Helping big organisations build better collaborative relationships with customers, partners and suppliers is a space People Positive have worked in for over 30 years.

Collaborative working helps with risk management, customer retention, cost reduction, process simplification, generating efficiency and a whole range of other issues.  These are always important, but particularly relevant when markets look to remain challenging for the foreseeable future.  Despite the obvious benefits, working collaboratively doesn’t always come naturally – it needs clear leadership and management from the top and long-term thinking, and it often means a mind-set and culture change.

The People Positive experience shows that large organisations often aren’t structured in a way that allows them to capitalise on the breadth of their internal resource.  The boundaries or Departments created to help manage the business – each with their own P&L and growth targets, sometimes with their separate strategies that haven’t been integrated, and individual bonus schemes – can sometimes drive a more parochial approach.

So one of the key tools we’ve focused on is the creation of internal networks that help share best practice and encourage individuals to work across their internal boundaries, and that’s because putting your own house in order is at the heart of working collaboratively.  If you struggle to work with your own people, you’ll struggle even more to work with those outside the organisation.

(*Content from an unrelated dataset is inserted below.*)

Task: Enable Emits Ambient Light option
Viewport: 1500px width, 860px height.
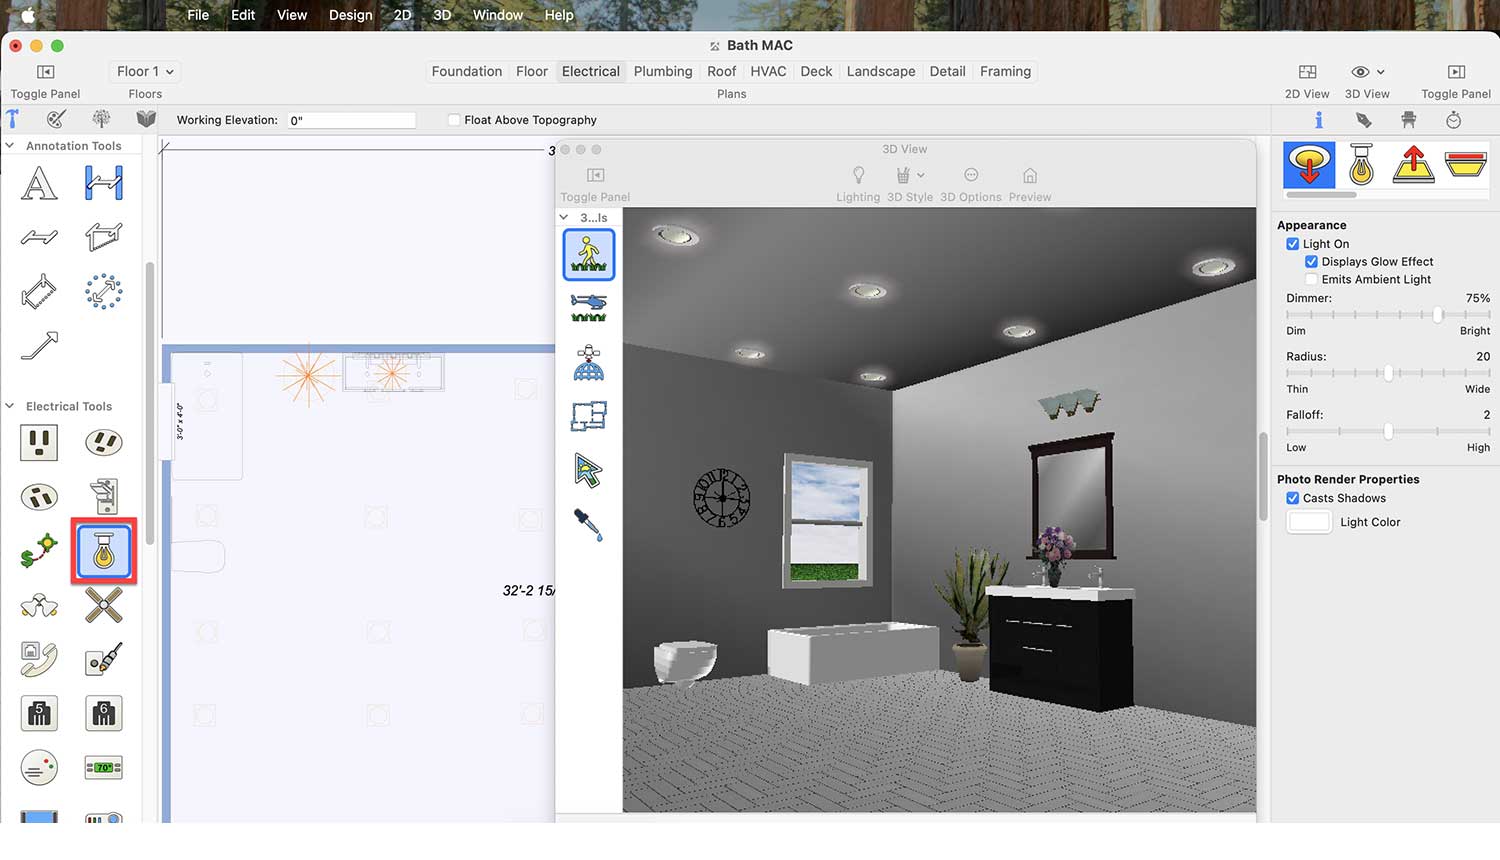Action: pos(1311,280)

These networks give strength and support, experience and knowledge to individuals.  They give certainty – they mean that customers, partners and suppliers are met with the same positive culture, the same positive energy, the same consistent and constructive response every time.  They help ensure that collaborative working isn’t found in isolated patches of best practice but it’s embedded across the whole organisation, and the organisation continuously improves, continuously learns.

Building and sustaining these networks can sometimes feel like a distraction because there isn’t always an obvious immediate return on the investment made.  But it’s worth the effort, because when a whole business points in the same direction, has the same set of values and the same culture and faces up to the outside world in the same way it becomes an enormously powerful organisation.